Sözcü yazarı Çölaşan, "Hiç kimsenin, hele önemli bir siyasetçinin ondan veya diğer Alevilerden mezhep ayrılığı nedeniyle 'Kılıç artığı' diye söz etme, hakaret etme hakkı yoktur" diye yazdı.

Çölaşan'ın 'Kılıç artığı Alevi!' başlıklı yazısının ilgili bölümü şöyle:

"Kılıç artığı…” Çok tehlikeli ve hatta yüz kızartıcı bir tanımlama. Google'dan dün baktım, anlamı aynen şöyle veriliyor: “Müslümanlar tarafından ele geçirilen bir ülkede yaşamları bağışlanmış olan kimseler.” Yani Aleviler!

Bilmezdim, dün bu vesile ile öğrenmiş oldum. Meğer Abdülkadir Selvi Alevi imiş. Sivas kökenli bir ailenin çocuğu… Ancak yazılanlardan anlaşıldığı kadarıyla sonra ailesiyle (büyük olasılıkla siyasi nedenlerle) ters düşmüş.

Şimdi eğri oturup doğru konuşalım ve biraz olsun düşünelim… Türkiye'nin en büyük dördüncü partisi olan MHP'nin genel başkanı bir gün Meclis kürsüsüne çıkıp nutuk atıyor ve Alevi kökenli Abdülkadir Selvi'yi suçlarken kendisinden ve dolayısıyla Alevilerden “Kılıç artığı” diye söz ediyor. Yani onlar “Müslüman” değil, kılıç zoruyla ele geçirilen ülkelerde yaşamları bağışlanmış olan kimseler! Sözlerinden çıkan anlam bu.

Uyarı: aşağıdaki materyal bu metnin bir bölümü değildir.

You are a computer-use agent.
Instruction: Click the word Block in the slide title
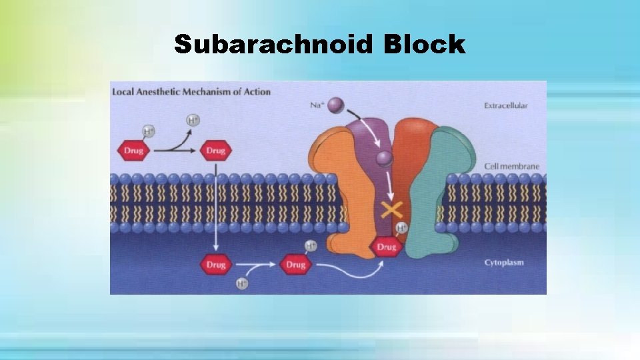point(424,45)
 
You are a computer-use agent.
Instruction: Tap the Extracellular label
point(506,105)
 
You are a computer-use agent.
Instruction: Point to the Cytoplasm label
point(504,263)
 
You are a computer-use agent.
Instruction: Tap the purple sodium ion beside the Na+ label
point(337,105)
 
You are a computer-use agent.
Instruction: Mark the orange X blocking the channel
point(391,211)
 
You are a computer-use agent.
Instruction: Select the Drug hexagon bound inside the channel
point(387,247)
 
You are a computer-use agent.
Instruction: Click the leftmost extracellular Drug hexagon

Alevi olan Abdülkadir Selvi tercihini o doğrultuda kullanmış ve her şeyi göze alıp “AKP yandaşı” olmuş… Kendi seçim hakkını özgürce kullanmış! Bu tercihinden dolayı kazançlı çıkmış olması gerekir! Ama hiç kimsenin, hele önemli bir siyasetçinin ondan veya diğer Alevilerden mezhep ayrılığı nedeniyle “Kılıç artığı” diye söz etme, hakaret etme hakkı yoktur.